### Text block
<<<<
It is notoriously difficult to conduct effective market research among senior financial executives. Not only are they hard to recruit, they are notoriously apt to cancel meetings because of the press of other business and - despite their best intentions - often lapse into platitudes when one wants specifics. Nor can simple financial incentives break through this wall: the CFO of a Fortune 5000 company simply makes too much money to be swayed by the incentive amounts a researcher can afford to offer.

Given the difficulties in obtaining such interviews, it is especially unfortunate that so many of them provide minimally useful information. If one is paying significant money for senior interviews, one does not want a simple snapshot of current thinking: there are other, much less expensive ways to get such data. Ideally, one wants complex, considered, in-depth evaluation of such key questions as:

  • What are your worst current problems?
  • What could be done to help you resolve those problems?
  • Would something like this be helpful?
  • How could it be improved?
  • What would it take to get you interested in such a product or service?

It is the rare individual who can answer such questions helpfully when approached cold. It is probably the unique individual who can give you a measured answer, one that also reflects what he’s learned from talking with you, in a way that is both useful and actionable. Yet that is what is needed from most high-level financial services interviewing.

Why indeed should this be, given that most such executives are well educated, pleasant, extremely competent people with excellent interpersonal skills? Probably because we ask the wrong people the wrong questions, often at inopportune times, in the wrong ways.

We do not claim that we always ask the right people the right questions or have developed an easy set of solutions for such problems; research in this area will always be difficult, subject to a variety of influences beyond our control and expensive. However, over the years of Westport Consulting Group’s focus on the financial services industry, we have developed a methodology for obtaining rich, actionable, and timely data from senior financial executives. The procedure is described in more detail below. There are eight key rules:

1. Insure your client’s complete cooperation and involvement in the process. Let them assist in identifying and recruiting key respondents, whenever this is appropriate.
>>>>
### Recorded information
<<<<
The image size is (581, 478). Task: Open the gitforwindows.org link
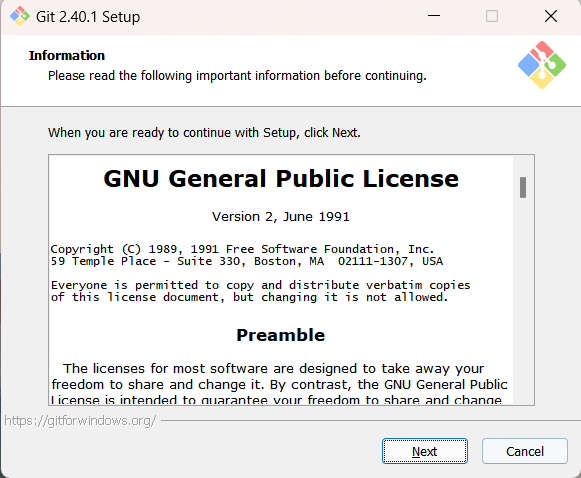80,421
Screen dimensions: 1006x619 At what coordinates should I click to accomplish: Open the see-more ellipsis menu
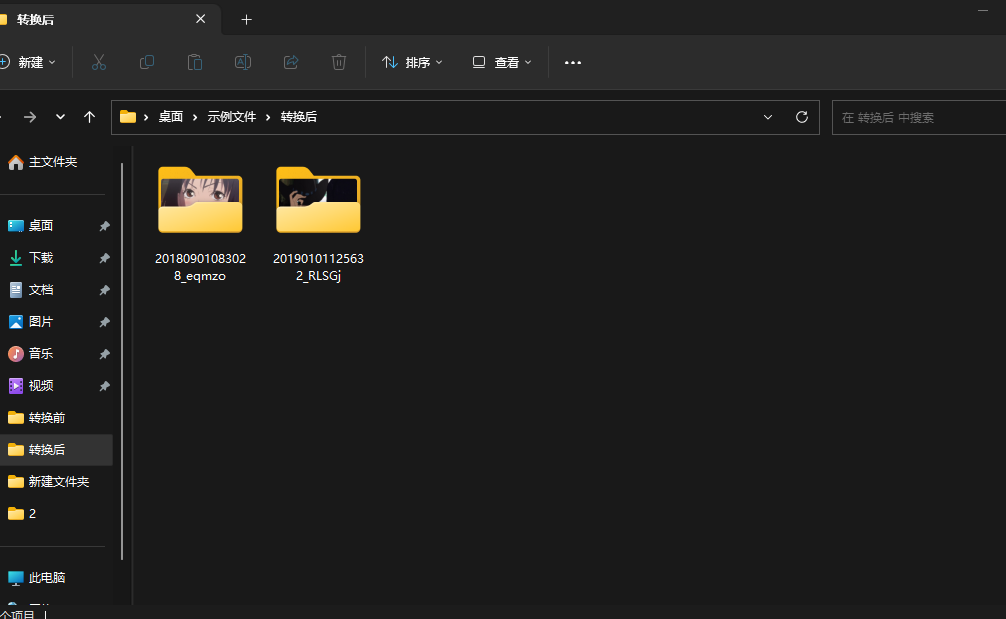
>>>>
### Tasks and exercises
a – According to the text on researching senior financial executives, how many key rules make up Westport Consulting Group's methodology?
b – In the text on researching senior financial executives, replace "snapshot" with "picture" and write out everything from "Given the difficulties" down to "it be improved?".
The material was taken from a different source than the text.

### Complete answers
a – Eight.

b –
Given the difficulties in obtaining such interviews, it is especially unfortunate that so many of them provide minimally useful information. If one is paying significant money for senior interviews, one does not want a simple picture of current thinking: there are other, much less expensive ways to get such data. Ideally, one wants complex, considered, in-depth evaluation of such key questions as:

  • What are your worst current problems?
  • What could be done to help you resolve those problems?
  • Would something like this be helpful?
  • How could it be improved?